What I'm saying isn't that everybody will want this. What I'm saying is that space can support populations so vast that the small fractions of fractions of percentages who like planets will have so little say that they may as well not exist. You'll be the uncontacted tribe of the world, unimportant and doomed the moment we stop trying to preserve you and your way of life.
What if all you want to do is live on Mars near a kick-ass rock formation you can watch at sunrise and sunset?
Not to mention we're already exploring particle physics, the birth of our universe, and I believe the Hadron collider can make teeny weeny black holes (they evaporate quickly due to Hawking radiation because they are that tiny) with our primitive, definitely less than entire-stellar-output machines already. You don't need the entire output of a star to do those things.
So why are they already planning the next more powerful collider if this one is all the collider we'll ever need? Even if we don't NEED more power, why swarm up a few nearby stars and try some big bang level and beyond particle physics because we can? Worst case you can use all that energy to build something cool or spell your name in the cosmic background radiation.
Again, the assumption that everyone wants something artificial - what the hell happened to experiencing the real world, with all its faults and limitations as both a challenge and something to discover?
Why care what you want when the far more realistic likelihood is that your vision of a utopia will only be shared by a vanishingly small minority of luddites? It's like saying that because the amish exist we should stop building cities.
What the hell do you have against nature?
What do you mean by nature? The random, to us, distribution of mass and energy in the galaxy, life on this and countless other world, some spiritual woo-woo bullshit about god creating a universe for us...
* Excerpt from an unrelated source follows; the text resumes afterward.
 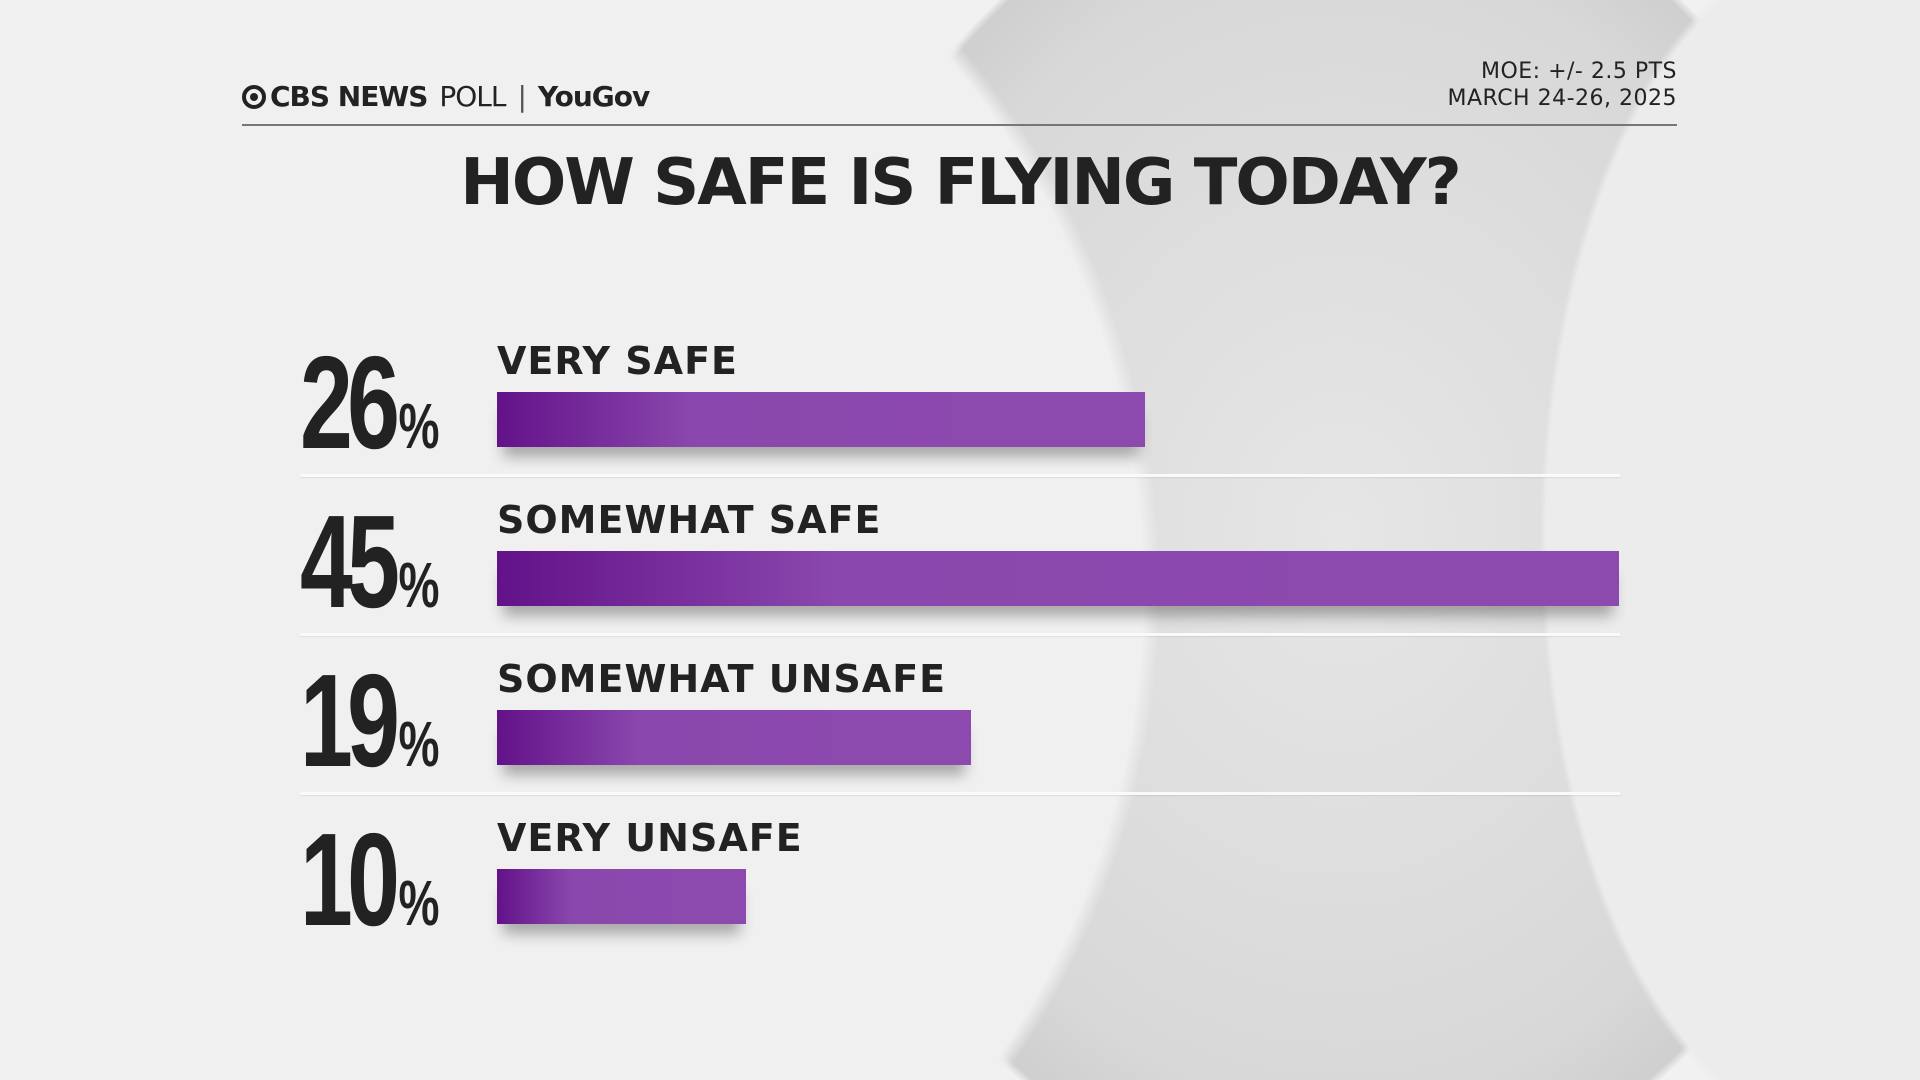 I want to click on logo: CBS NEWS POLL | YouGov, so click(x=446, y=96).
Nothing about the way things happen to be right now is sacred to me. Humans aren't meant to live on planets because we're not meant to do anything. We're the result of physics and be those physics random or predetermined none of that combines to give the universe purpose or humanity free will. My opinion may change if we figure out what makes consciousness arise from matter (if it does arise at all), and by which mechanism that mind makes choices (if it makes choices at all). Until then, my belief is that we're but cogs in a cosmic machine and thus we may as well strip the machine bear and see what that does.